Every so often, an American shoots a large group of strangers in a public setting, and then is shot or, more often, shoots himself. The effect of these events on American gun policy has been surprising. Ross Douthat observed that
We… keep having a debate over guns in the United States; it’s just that the side that’s convinced that new regulations will prevent another Newtown or Orlando or Las Vegas keeps on losing the argument.
Douthat is absolutely right about which side has been losing. In the last decade, regulations on the sale, ownership, and carrying of firearms in the US have been reduced, not increased. It’s open to question, however, how long this can continue.
The LA Times has a list of shootings of five or more people since 1984. By their count, there have been 52 such events, accounting for 537 deaths, in the 34 years since 1984. This is about 15 deaths per year, which is 0.04% of the 34,000 annual American firearms deaths. The likelihood of dying in a mass shooting is about one-third that of dying by lightning strike and about one-sixth that of dying in a flood. Americans are killed by guns primarily through accidents, ‘non-mass’ homicides, and suicides, not mass shootings.
Having noted this, the frequency of mass shootings per year is increasing (equivalently, the time from one mass shooting to the next is decreasing).
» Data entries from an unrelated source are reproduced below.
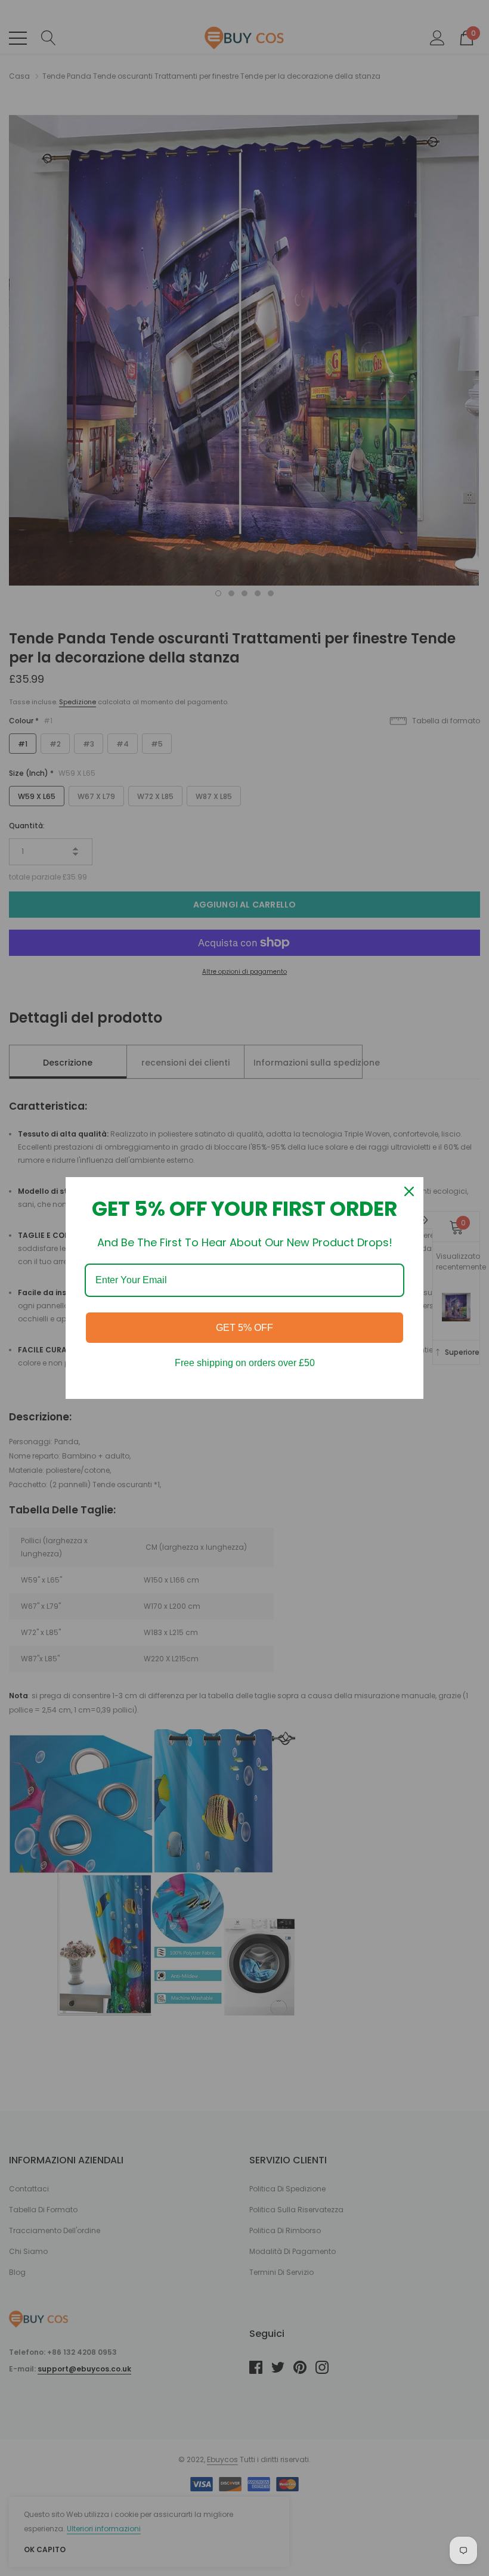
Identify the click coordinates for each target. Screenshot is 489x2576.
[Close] (409, 1191)
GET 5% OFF (244, 1328)
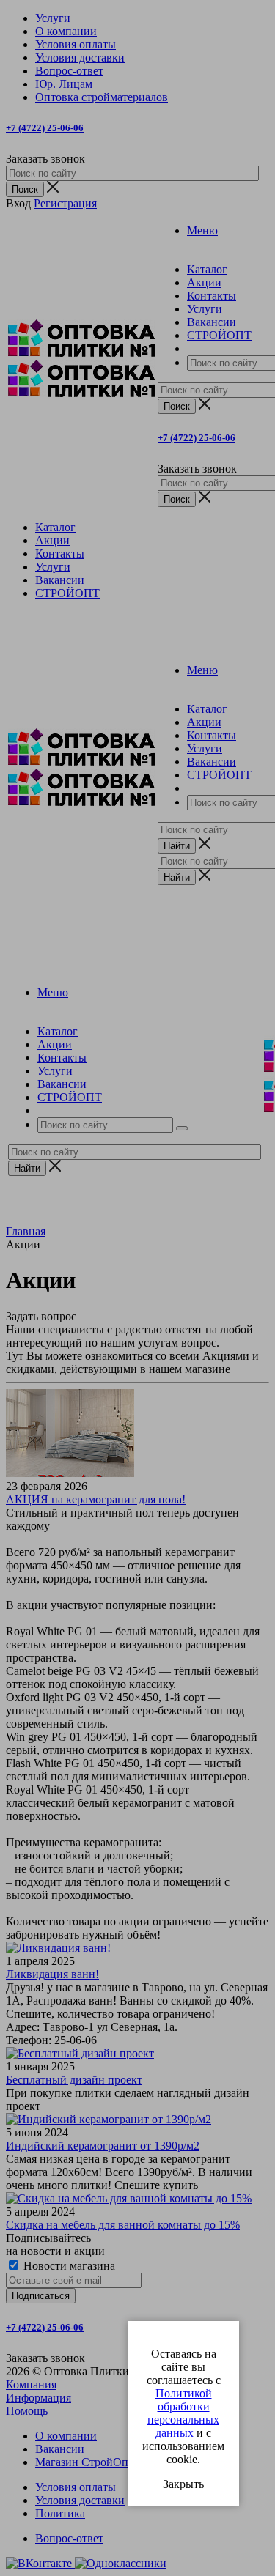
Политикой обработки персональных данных (183, 2413)
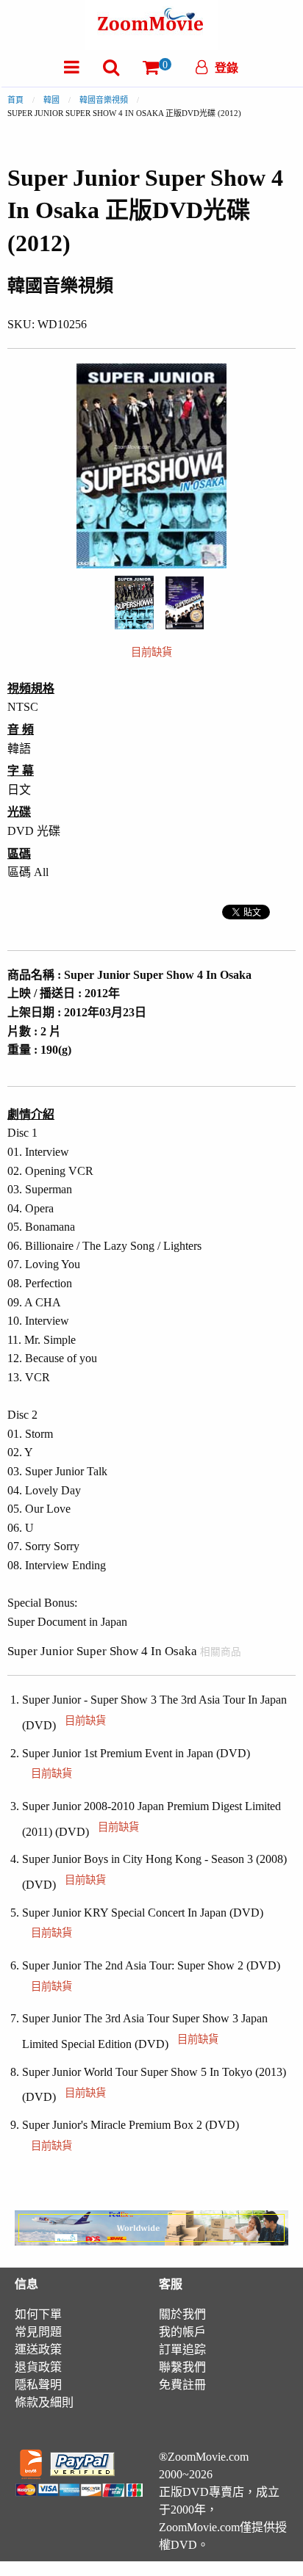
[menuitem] (71, 67)
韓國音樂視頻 (103, 99)
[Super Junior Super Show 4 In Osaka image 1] (134, 602)
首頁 (15, 99)
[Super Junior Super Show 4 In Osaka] (134, 601)
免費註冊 (182, 2384)
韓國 (51, 99)
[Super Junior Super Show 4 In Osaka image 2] (184, 602)
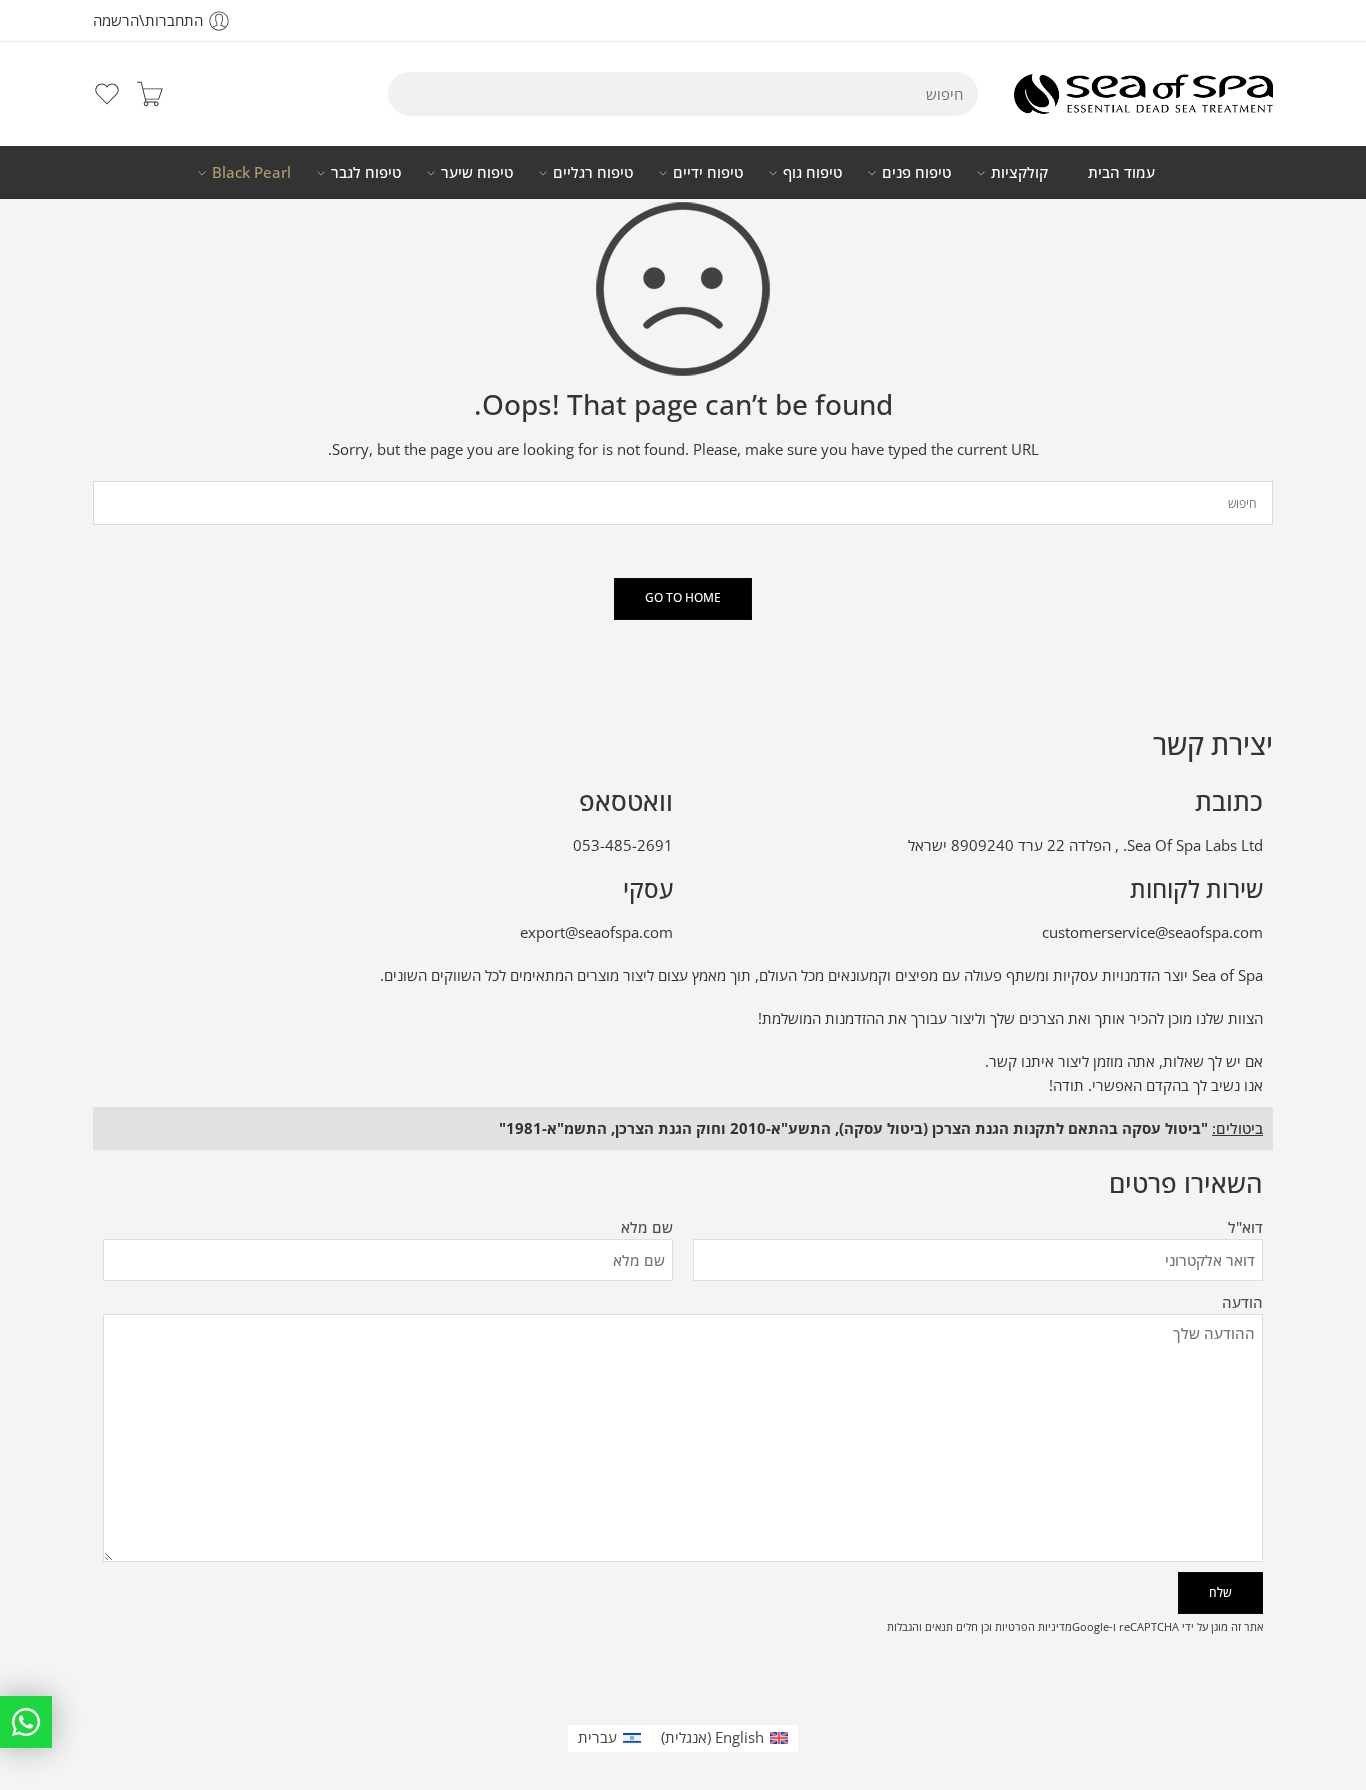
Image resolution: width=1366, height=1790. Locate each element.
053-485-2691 (623, 845)
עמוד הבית (1121, 172)
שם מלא (647, 1227)
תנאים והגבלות (920, 1626)
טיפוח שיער (477, 172)
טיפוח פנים (916, 172)
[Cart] (150, 94)
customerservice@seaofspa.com (1152, 932)
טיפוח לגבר (366, 172)
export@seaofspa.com (596, 932)
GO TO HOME (683, 597)
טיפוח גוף (812, 172)
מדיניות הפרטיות (1033, 1626)
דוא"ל (1245, 1227)
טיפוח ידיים (708, 172)
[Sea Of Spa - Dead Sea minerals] (1143, 94)
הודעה (1242, 1302)
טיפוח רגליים (593, 172)
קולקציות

There were 9 mass shootings in the 10 years from 1984 to 1993 compared to 28 from 2008 until today. The annual death toll has also been rising, even faster than the increase in the number of mass shootings. There were 94 deaths from 1984 to 1993 compared to 319 from 2008 until today.
If you look at a scatter plot that includes all 52 events, there appear to be two classes of mass shootings.
There has been a profusion of shootings involving 5 to 19 deaths at the bottom of the graph. Above that is a series of ultra casualty events (which I have labelled by the city in which they occurred). The death rate in these massacres has almost tripled since 2000.
Why is the scale of the extreme events increasing? One reason is technology. Modern small arms are highly lethal, portable, and affordable. Lethality is a combination of a weapon’s rate of fire, magazine capacity, accurate range, and the trauma inflicted by light-weight high-velocity rounds. Modern weapons are so effective that a single armed man targeting a crowd can inflict casualty rates that are reminiscent of the Battle of the Somme, rather than a bar fight. The editors of the New England Journal of Medicine comment that:
readily available high-powered modern weaponry makes mass killing easy for a determined killer, even an inexperienced one. [In Las Vegas], the magnitude of the killing could have been far greater. Given his position and his firepower, the shooter could have killed thousands…
I doubt that the Las Vegas shooter could have killed thousands, but I am certain that the effectiveness of small arms will continue to improve. Current arms automate most of the loading of firearms, but foreseeable technology will also automate their aiming and facilitate their remote operation. If no limits are set on civilian access to continuously improving weapons technology, we should expect to see massacres with 100s of deaths.
I do not want to predict that Americas will eventually act to reduce civilian access to highly lethal small arms. As Douthat noted, that prediction loses. But on current trends, it is not clear what the alternatives are. We do not know how to predict who will commit mass murder. There are handwaving discussions about improving mental health care, which might help at the margin, except that no one is actually serious about implementing improved care.
The industrial revolution forced the military to abandon mass formations. Infantrymen are now camouflaged, armoured, and above all dispersed. Life in cities — and civilian life generally — involves people gathering in public spaces. At some point, continued increases in the frequency and scale of mass shootings become incompatible with ordinary civic life.